┌─ Data for review
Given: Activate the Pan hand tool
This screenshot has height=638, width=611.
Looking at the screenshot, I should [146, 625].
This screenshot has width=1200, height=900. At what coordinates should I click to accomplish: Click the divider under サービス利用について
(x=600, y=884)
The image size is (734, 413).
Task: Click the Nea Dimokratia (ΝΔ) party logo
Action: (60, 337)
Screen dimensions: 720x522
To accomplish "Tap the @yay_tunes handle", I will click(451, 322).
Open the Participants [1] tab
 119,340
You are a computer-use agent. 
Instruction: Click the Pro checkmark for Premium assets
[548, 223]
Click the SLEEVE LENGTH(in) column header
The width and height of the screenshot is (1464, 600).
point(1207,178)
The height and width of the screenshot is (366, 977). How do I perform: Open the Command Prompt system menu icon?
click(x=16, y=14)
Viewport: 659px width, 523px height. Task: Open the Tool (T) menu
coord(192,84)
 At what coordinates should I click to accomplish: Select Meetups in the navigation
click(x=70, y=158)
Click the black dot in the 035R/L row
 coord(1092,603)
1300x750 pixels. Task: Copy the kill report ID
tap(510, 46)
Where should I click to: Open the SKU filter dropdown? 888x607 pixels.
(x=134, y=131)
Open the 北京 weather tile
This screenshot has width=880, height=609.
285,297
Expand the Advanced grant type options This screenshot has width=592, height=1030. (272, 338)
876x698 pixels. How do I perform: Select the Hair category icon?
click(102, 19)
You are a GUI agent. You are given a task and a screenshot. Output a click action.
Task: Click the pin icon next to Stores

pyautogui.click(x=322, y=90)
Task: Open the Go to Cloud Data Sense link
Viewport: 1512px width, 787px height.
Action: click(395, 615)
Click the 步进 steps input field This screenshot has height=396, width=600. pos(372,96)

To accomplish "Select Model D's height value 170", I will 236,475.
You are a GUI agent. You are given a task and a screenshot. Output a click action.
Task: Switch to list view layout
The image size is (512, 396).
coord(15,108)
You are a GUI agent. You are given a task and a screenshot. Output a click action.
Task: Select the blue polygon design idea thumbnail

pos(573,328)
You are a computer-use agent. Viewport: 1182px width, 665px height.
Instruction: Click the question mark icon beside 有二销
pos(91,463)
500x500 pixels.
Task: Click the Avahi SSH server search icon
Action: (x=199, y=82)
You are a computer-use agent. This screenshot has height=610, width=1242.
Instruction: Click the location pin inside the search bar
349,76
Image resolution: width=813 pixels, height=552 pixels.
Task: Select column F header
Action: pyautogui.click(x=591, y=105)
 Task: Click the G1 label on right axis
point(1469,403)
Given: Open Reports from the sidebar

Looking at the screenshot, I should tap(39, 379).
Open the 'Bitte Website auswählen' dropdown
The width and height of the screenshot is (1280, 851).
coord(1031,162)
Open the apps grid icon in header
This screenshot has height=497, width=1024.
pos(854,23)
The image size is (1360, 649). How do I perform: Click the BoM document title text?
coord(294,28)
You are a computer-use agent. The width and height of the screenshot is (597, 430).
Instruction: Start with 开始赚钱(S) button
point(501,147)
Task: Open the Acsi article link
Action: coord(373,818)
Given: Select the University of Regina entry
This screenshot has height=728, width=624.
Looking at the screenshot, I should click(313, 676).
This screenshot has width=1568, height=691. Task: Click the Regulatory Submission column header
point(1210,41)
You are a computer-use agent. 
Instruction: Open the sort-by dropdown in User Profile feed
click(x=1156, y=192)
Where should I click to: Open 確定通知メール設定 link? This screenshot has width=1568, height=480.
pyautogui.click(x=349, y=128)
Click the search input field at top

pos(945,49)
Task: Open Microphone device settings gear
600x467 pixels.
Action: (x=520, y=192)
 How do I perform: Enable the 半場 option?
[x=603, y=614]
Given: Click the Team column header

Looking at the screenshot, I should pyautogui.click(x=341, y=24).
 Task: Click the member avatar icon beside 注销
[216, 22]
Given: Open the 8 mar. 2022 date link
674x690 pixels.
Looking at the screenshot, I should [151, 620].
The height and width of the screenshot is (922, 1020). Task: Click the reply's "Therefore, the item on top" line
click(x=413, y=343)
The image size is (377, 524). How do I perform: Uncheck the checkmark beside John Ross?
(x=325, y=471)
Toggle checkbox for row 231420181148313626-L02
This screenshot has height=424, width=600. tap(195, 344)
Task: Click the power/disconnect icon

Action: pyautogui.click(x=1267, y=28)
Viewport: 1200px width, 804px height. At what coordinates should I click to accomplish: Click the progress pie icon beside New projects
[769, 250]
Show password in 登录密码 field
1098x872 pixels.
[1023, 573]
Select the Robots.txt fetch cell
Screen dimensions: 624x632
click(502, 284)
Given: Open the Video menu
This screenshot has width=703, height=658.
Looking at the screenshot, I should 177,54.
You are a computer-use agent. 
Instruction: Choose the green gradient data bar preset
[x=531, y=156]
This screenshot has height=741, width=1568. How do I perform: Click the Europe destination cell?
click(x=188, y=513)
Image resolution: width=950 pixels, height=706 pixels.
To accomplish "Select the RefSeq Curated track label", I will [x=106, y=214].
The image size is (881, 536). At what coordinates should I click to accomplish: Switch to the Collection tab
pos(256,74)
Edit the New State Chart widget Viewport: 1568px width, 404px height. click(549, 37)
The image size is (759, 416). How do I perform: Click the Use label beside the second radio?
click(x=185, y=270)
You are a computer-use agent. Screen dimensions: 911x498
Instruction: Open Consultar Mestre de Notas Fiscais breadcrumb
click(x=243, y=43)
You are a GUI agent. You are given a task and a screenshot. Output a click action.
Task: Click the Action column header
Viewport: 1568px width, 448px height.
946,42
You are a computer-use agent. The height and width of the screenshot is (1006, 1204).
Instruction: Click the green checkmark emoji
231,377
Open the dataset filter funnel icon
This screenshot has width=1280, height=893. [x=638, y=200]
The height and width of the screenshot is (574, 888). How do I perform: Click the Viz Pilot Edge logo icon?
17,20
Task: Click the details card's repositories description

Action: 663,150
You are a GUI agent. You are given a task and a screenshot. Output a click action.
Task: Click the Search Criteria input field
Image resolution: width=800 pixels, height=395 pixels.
└─
* **Work task**
Above are the entries; give them back verbatim.

* **Reply**
Given: Activate the Pan hand tool
This screenshot has height=638, width=611.
Looking at the screenshot, I should [146, 625].
This screenshot has width=1200, height=900. At what coordinates should I click to accomplish: Click the divider under サービス利用について
(x=600, y=884)
The image size is (734, 413).
Task: Click the Nea Dimokratia (ΝΔ) party logo
Action: (60, 337)
Screen dimensions: 720x522
To accomplish "Tap the @yay_tunes handle", I will click(451, 322).
Open the Participants [1] tab
 119,340
You are a computer-use agent. 
Instruction: Click the Pro checkmark for Premium assets
[548, 223]
Click the SLEEVE LENGTH(in) column header
The width and height of the screenshot is (1464, 600).
point(1207,178)
The height and width of the screenshot is (366, 977). How do I perform: Open the Command Prompt system menu icon?
click(x=16, y=14)
Viewport: 659px width, 523px height. Task: Open the Tool (T) menu
coord(192,84)
 At what coordinates should I click to accomplish: Select Meetups in the navigation
click(x=70, y=158)
Click the black dot in the 035R/L row
 coord(1092,603)
1300x750 pixels. Task: Copy the kill report ID
tap(510, 46)
Where should I click to: Open the SKU filter dropdown? 888x607 pixels.
(x=134, y=131)
Open the 北京 weather tile
This screenshot has width=880, height=609.
285,297
Expand the Advanced grant type options This screenshot has width=592, height=1030. (272, 338)
876x698 pixels. How do I perform: Select the Hair category icon?
click(102, 19)
You are a GUI agent. You are given a task and a screenshot. Output a click action.
Task: Click the pin icon next to Stores

pyautogui.click(x=322, y=90)
Task: Open the Go to Cloud Data Sense link
Viewport: 1512px width, 787px height.
Action: click(395, 615)
Click the 步进 steps input field This screenshot has height=396, width=600. pos(372,96)

To accomplish "Select Model D's height value 170", I will 236,475.
You are a GUI agent. You are given a task and a screenshot. Output a click action.
Task: Switch to list view layout
The image size is (512, 396).
coord(15,108)
You are a GUI agent. You are given a task and a screenshot. Output a click action.
Task: Select the blue polygon design idea thumbnail

pos(573,328)
You are a computer-use agent. Viewport: 1182px width, 665px height.
Instruction: Click the question mark icon beside 有二销
pos(91,463)
500x500 pixels.
Task: Click the Avahi SSH server search icon
Action: (x=199, y=82)
You are a computer-use agent. This screenshot has height=610, width=1242.
Instruction: Click the location pin inside the search bar
349,76
Image resolution: width=813 pixels, height=552 pixels.
Task: Select column F header
Action: pyautogui.click(x=591, y=105)
 Task: Click the G1 label on right axis
point(1469,403)
Given: Open Reports from the sidebar

Looking at the screenshot, I should tap(39, 379).
Open the 'Bitte Website auswählen' dropdown
The width and height of the screenshot is (1280, 851).
coord(1031,162)
Open the apps grid icon in header
This screenshot has height=497, width=1024.
pos(854,23)
The image size is (1360, 649). How do I perform: Click the BoM document title text?
coord(294,28)
You are a computer-use agent. The width and height of the screenshot is (597, 430).
Instruction: Start with 开始赚钱(S) button
point(501,147)
Task: Open the Acsi article link
Action: coord(373,818)
Given: Select the University of Regina entry
This screenshot has height=728, width=624.
Looking at the screenshot, I should click(313, 676).
This screenshot has width=1568, height=691. Task: Click the Regulatory Submission column header
point(1210,41)
You are a computer-use agent. 
Instruction: Open the sort-by dropdown in User Profile feed
click(x=1156, y=192)
Where should I click to: Open 確定通知メール設定 link? This screenshot has width=1568, height=480.
pyautogui.click(x=349, y=128)
Click the search input field at top

pos(945,49)
Task: Open Microphone device settings gear
600x467 pixels.
Action: (x=520, y=192)
 How do I perform: Enable the 半場 option?
[x=603, y=614]
Given: Click the Team column header

Looking at the screenshot, I should pyautogui.click(x=341, y=24).
 Task: Click the member avatar icon beside 注销
[216, 22]
Given: Open the 8 mar. 2022 date link
674x690 pixels.
Looking at the screenshot, I should [151, 620].
The height and width of the screenshot is (922, 1020). Task: Click the reply's "Therefore, the item on top" line
click(x=413, y=343)
The image size is (377, 524). How do I perform: Uncheck the checkmark beside John Ross?
(x=325, y=471)
Toggle checkbox for row 231420181148313626-L02
This screenshot has height=424, width=600. tap(195, 344)
Task: Click the power/disconnect icon

Action: pyautogui.click(x=1267, y=28)
Viewport: 1200px width, 804px height. At what coordinates should I click to accomplish: Click the progress pie icon beside New projects
[769, 250]
Show password in 登录密码 field
1098x872 pixels.
[1023, 573]
Select the Robots.txt fetch cell
Screen dimensions: 624x632
click(502, 284)
Given: Open the Video menu
This screenshot has width=703, height=658.
Looking at the screenshot, I should 177,54.
You are a computer-use agent. 
Instruction: Choose the green gradient data bar preset
[x=531, y=156]
This screenshot has height=741, width=1568. How do I perform: Click the Europe destination cell?
click(x=188, y=513)
Image resolution: width=950 pixels, height=706 pixels.
To accomplish "Select the RefSeq Curated track label", I will [x=106, y=214].
The image size is (881, 536). At what coordinates should I click to accomplish: Switch to the Collection tab
pos(256,74)
Edit the New State Chart widget Viewport: 1568px width, 404px height. click(549, 37)
The image size is (759, 416). How do I perform: Click the Use label beside the second radio?
click(x=185, y=270)
You are a computer-use agent. Screen dimensions: 911x498
Instruction: Open Consultar Mestre de Notas Fiscais breadcrumb
click(x=243, y=43)
You are a GUI agent. You are given a task and a screenshot. Output a click action.
Task: Click the Action column header
Viewport: 1568px width, 448px height.
946,42
You are a computer-use agent. The height and width of the screenshot is (1006, 1204).
Instruction: Click the green checkmark emoji
231,377
Open the dataset filter funnel icon
This screenshot has width=1280, height=893. [x=638, y=200]
The height and width of the screenshot is (574, 888). How do I perform: Click the Viz Pilot Edge logo icon?
17,20
Task: Click the details card's repositories description

Action: 663,150
You are a GUI agent. You are given a task and a screenshot. Output a click action.
Task: Click the Search Criteria input field
Image resolution: width=800 pixels, height=395 pixels.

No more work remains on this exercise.